It is a different matter for you both. There are a number of questions that need to be answered. The main one is: did you buy the actual Kerry plc shares or as Kerry Co-op members did you get them as part of the share spin-outs over the years?

If you bought them, then you take the share price you bought them at, add in transaction costs and deduct from the current value of the share. For example, if you bought these at €30/share, the cost was €30 x 7,000 - €210,000 plus costs, say €2,000 or €212,000 (see table). This is taken away from the €474,600 value, to give a capital gain of €262,600. You both have a personal exemption of €1,270, so the taxable gain is €260,060. This is taxed at 33%, so you will have a bill of €85,820. A large sum of money.

If you received the shares as part of the Kerry shares spin-out, the base cost will be a lot less. I have done another example of having a base cost of €5/share and you can see what it does to the amount of capital gains tax that you will have to pay. To get an exact figure for the base cost you will need to look at each specific spin-out to see what the base cost is. In many cases, it could be even lower than €5/share. One thing that will actually increase the base cost is indexation. This is a factor that is applied to the cost if the shares were acquired before 2002, which some I presume were.

As you can see it gets very complicated and you will need to go to Kerry Co-op and your accountant to get the exact figure.

You main question is, could you avoid tax? The fact is that your children will pay no tax and you will be left with a large capital gains tax bill seems unfair. If you had other shares or property showing a capital loss you could crystallise the losses and offset them against the gains to reduce the capital gains tax bill.
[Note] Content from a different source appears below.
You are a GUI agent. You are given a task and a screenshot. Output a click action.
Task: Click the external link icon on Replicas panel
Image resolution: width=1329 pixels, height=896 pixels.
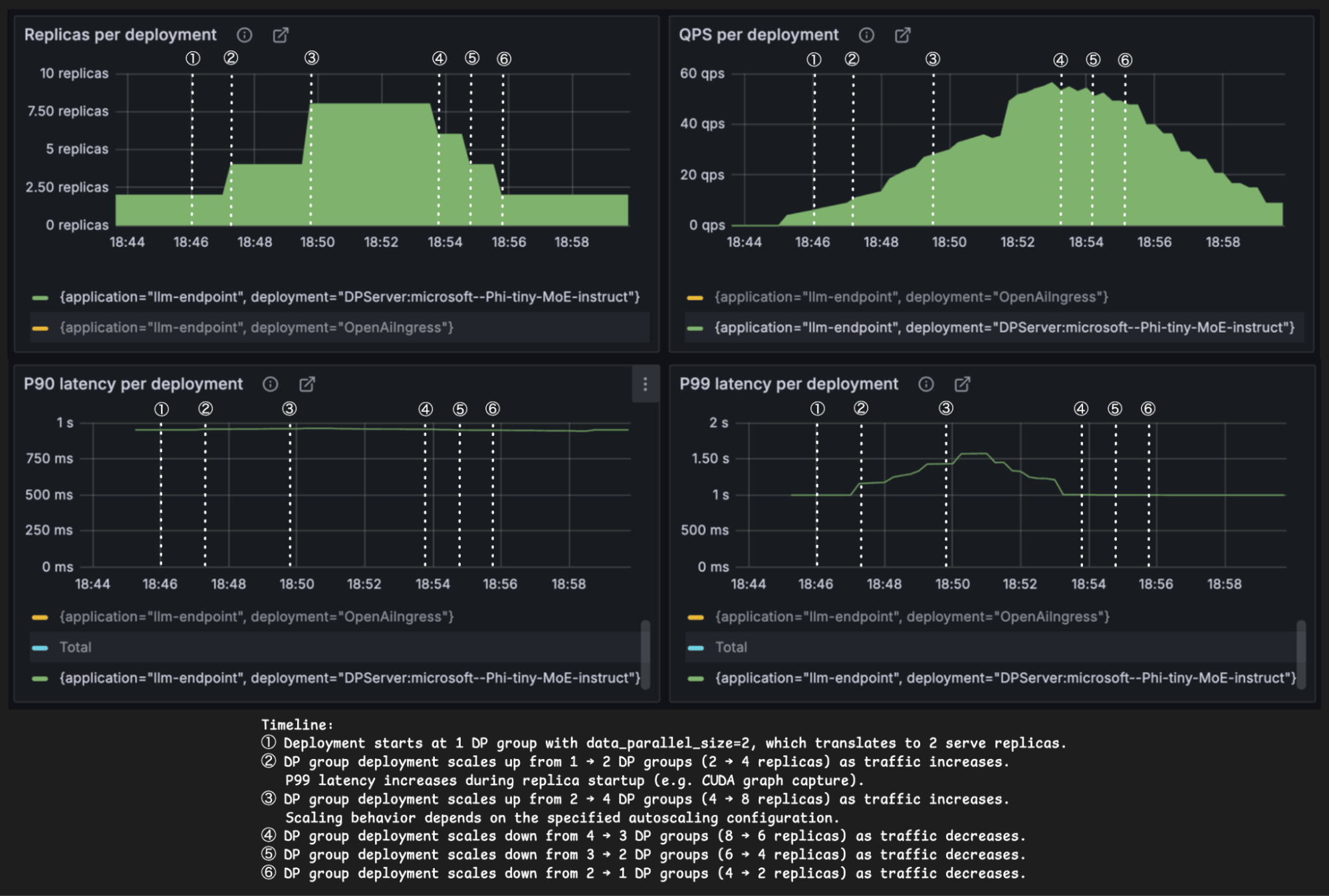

One option is to sell the shares or enough of them to cover the capital gains tax bill and gift the money instead. This would mean you the children would get less money, but you would not be out of pocket and your children’s thresholds would not be used up as much.

Kerry lesson for Glanbia

Working out the base costs of shares gets more complicated as time passes. If the shares do well, it can leave a substantial tax bill when sold or gifted. One option for farmers is to gift the co-op shares rather than the plc shares. The co-op shares have a nominal value of €1. They were traded at the last market at €2.88, which could be used to establish a market value. Glanbia Co-op shares look set to go up to €5, so doing this now would reduce the gift amount. It is a good way of transferring assets without incurring large capital gains and gift tax bills.